| DOCUMENT EXTRACT |

# How do you integrate int 2/(y^4sqrt(y^2-25) using trig substitutions?

Jan 13, 2017

$\frac{2 \sqrt{{y}^{2} - 25}}{625 y} - \frac{2 {\left({y}^{2} - 25\right)}^{\frac{3}{2}}}{1875 {y}^{3}} + C$

#### Explanation:

Our goal here is to get rid of the √ by making use of a pythagorean identity. Let $y = 5 \sec \theta$. Then $\mathrm{dy} = 5 \sec \theta \tan \theta d \theta$.

| EXERCISE OBJECTIVE |
Summarize the trig substitution integral in two sentences.

| INFORMATION SHOWN |

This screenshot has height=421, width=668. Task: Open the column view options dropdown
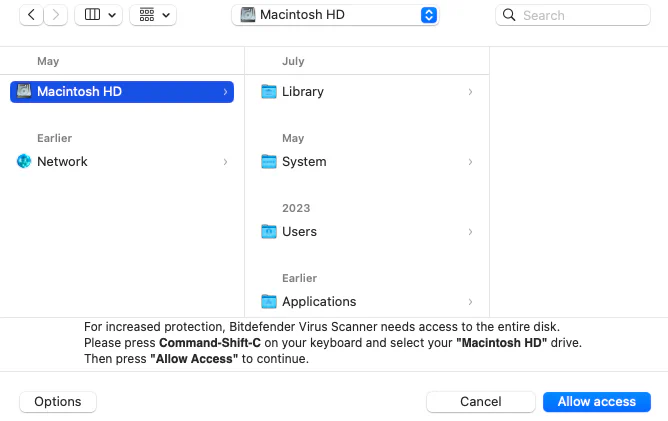[98, 15]
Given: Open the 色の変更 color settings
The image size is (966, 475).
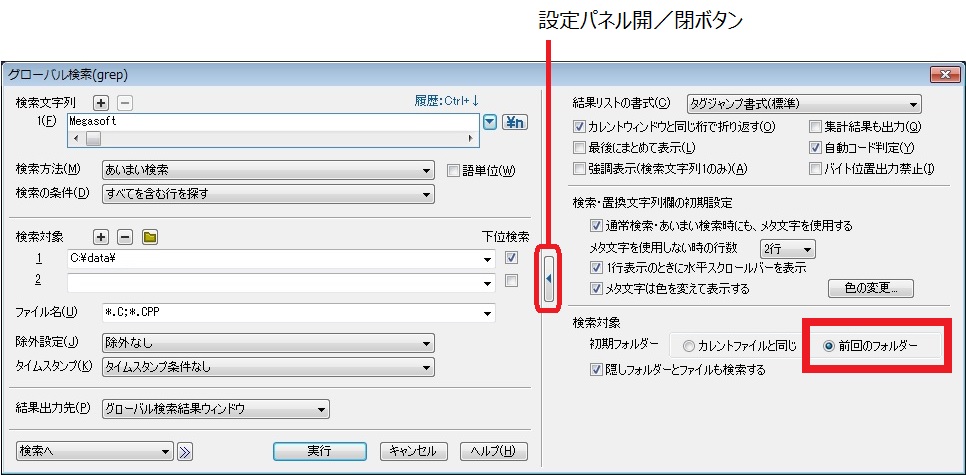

| ANSWER BELOW |
The integral of 2/(y^4 sqrt(y^2 - 25)) is worked out by trigonometric substitution, giving 2 sqrt(y^2 - 25)/(625y) - 2(y^2 - 25)^(3/2)/(1875y^3) + C. To remove the square root with a Pythagorean identity, the explanation sets y = 5 sec θ, so that dy = 5 sec θ tan θ dθ.